P2Y isoforms operative in mouse taste cells

Recent functional evidence indicates that mouse taste cells express P2Y receptors coupled to IP3 production and Ca2+ mobilization. Our studies of the expression profile of particular P2Y isoforms in the taste tissue of the mouse have revealed that ATP and UTP equipotently mobilize intracellular Ca2+ at saturating concentrations, suggesting that common receptors for both nucleotides, i.e., P2Y2 and P2Y4 subtypes, might be involved. Reverse transcription/polymerase chain reaction and immunohistochemistry have confirmed the presence of P2Y2 and P2Y4 receptors in a population of taste bud cells from the circumvallate and foliate papillae. Transcripts for the P2Y1 and P2Y6 isoforms have also been detected in taste tissue preparations, this observation being consistent with the ADP and UDP responsiveness of taste cells. Together, our data suggest that P2Y2 and P2Y4 receptors play a predominant role in mediating taste cell responses to ATP and UTP.
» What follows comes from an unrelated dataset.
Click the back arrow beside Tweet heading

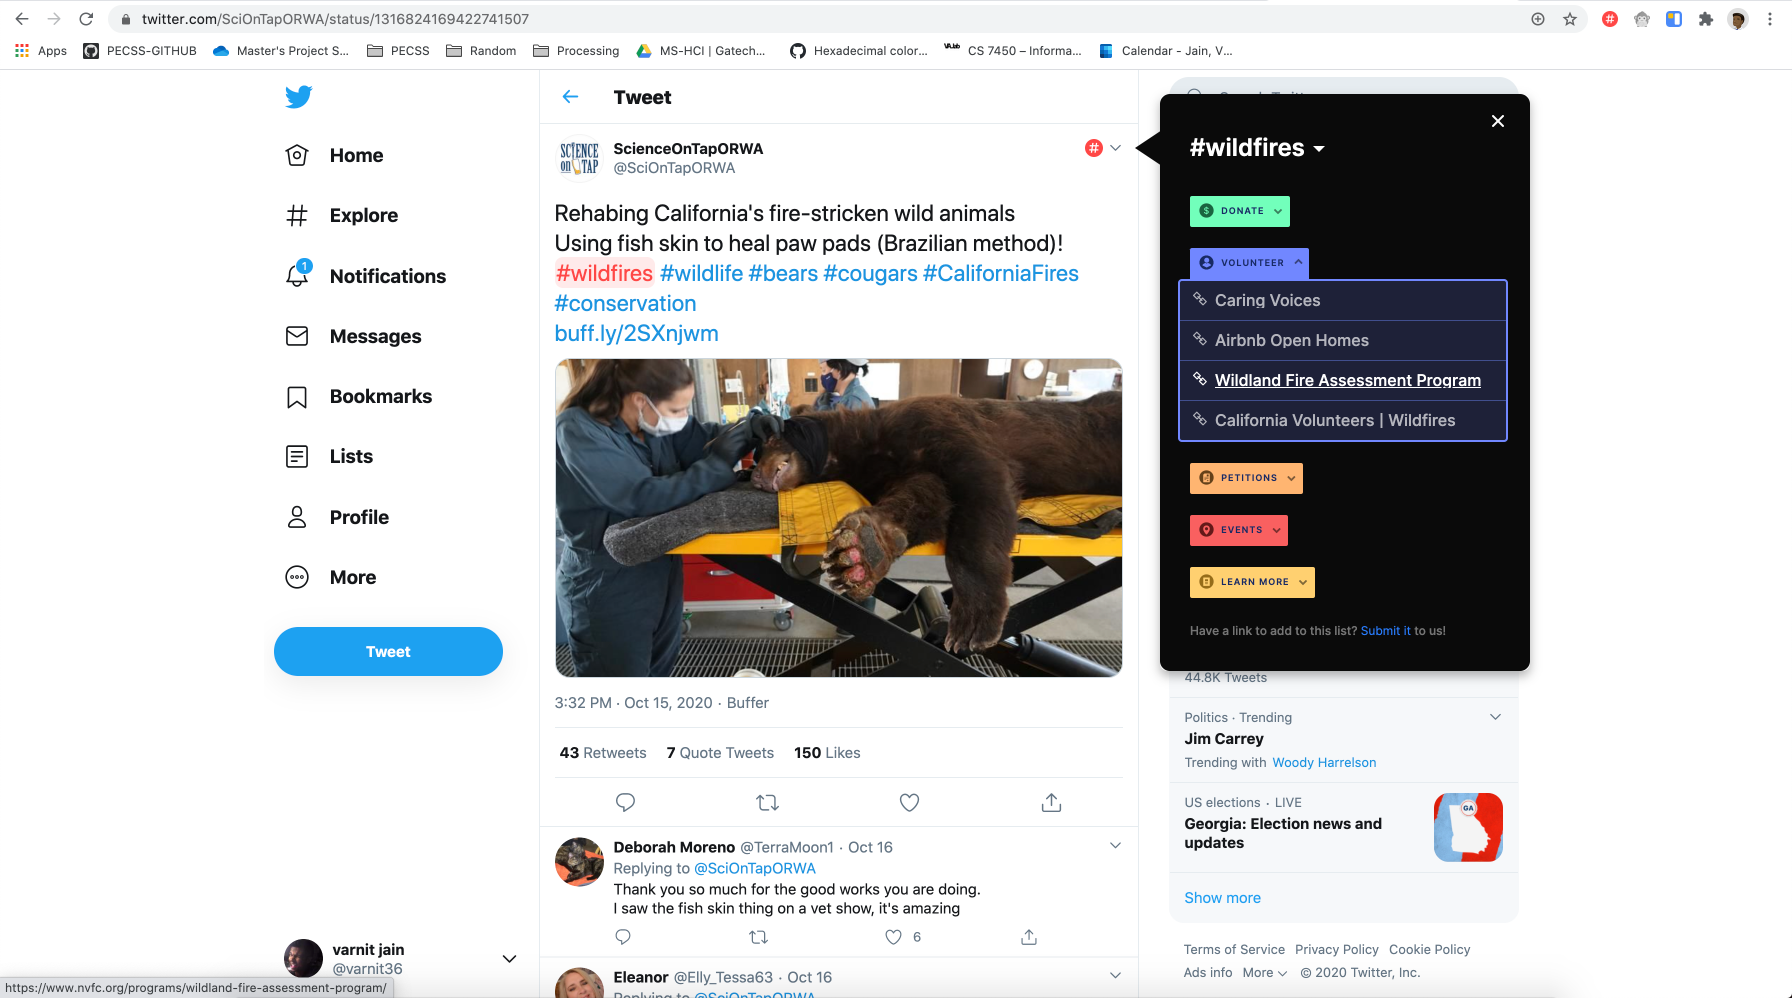tap(571, 97)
Functional expression of adrenoreceptors in mesenchymal stromal cells derived from the human adipose tissue.

Cultured mesenchymal stromal cells (MSCs) from different sources represent a heterogeneous population of proliferating non-differentiated cells that contains multipotent stem cells capable of originating a variety of mesenchymal cell lineages. Despite tremendous progress in MSC biology spurred by their therapeutic potential, current knowledge on receptor and signaling systems of MSCs is mediocre. Here we isolated MSCs from the human adipose tissue and assayed their responsivity to GPCR agonists with Ca(2+) imaging. As a whole, a MSC population exhibited functional heterogeneity. Although a variety of first messengers was capable of stimulating Ca(2+) signaling in MSCs, only a relatively small group of cells was specifically responsive to the particular GPCR agonist, including noradrenaline. RT-PCR and immunocytochemistry revealed expression of α1B-, α2A-, and β2-adrenoreceptors in MSCs. Their sensitivity to subtype-specific adrenergic agonists/antagonists and certain inhibitors of Ca(2+) signaling indicated that largely the α2A-isoform coupled to PLC endowed MSCs with sensitivity to noradrenaline. The all-or-nothing dose-dependence was characteristic of responsivity of robust adrenergic MSCs. Noradrenaline never elicited small or intermediate responses but initiated large and quite similar Ca(2+) transients at all concentrations above the threshold. The inhibitory analysis and Ca(2+) uncaging implicated Ca(2+)-induced Ca(2+) release (CICR) in shaping Ca(2+) signals elicited by noradrenaline. Evidence favored IP3 receptors as predominantly responsible for CICR. Based on the overall findings, we inferred that adrenergic transduction in MSCs includes two fundamentally different stages: noradrenaline initially triggers a local and relatively small Ca(2+) signal, which next stimulates CICR, thereby being converted into a global Ca(2+) signal.

Stimulation of the extracellular Ca2+-sensing receptor by denatonium

The extracellular Ca(2+)-sensing receptor (CASR) is a promiscuous G-protein-coupled receptor closely related to the taste receptors T1R1-T1R3. Here we analyzed the possibility that apart from being stimulated by external Ca(2+) and amino acids, the substances effective as tastants, CASR might serve as a receptor for other sapid compounds. CASR was heterologously expressed in HEK-293 cells, and their responsivity to a variety of bitter and sweet substances was examined. Among them, solely denatonium was found to stimulate Ca(2+) signaling in CASR-positive HEK-293 cells. Apparently, these Ca(2+) responses were specific, as those were inhibited by the CASR antagonist NSP-4123. Altogether, our findings indicate that denatonium stimulates CASR by shifting a dose-response curve for the principal CASR agonist Ca(2+) to lower concentrations.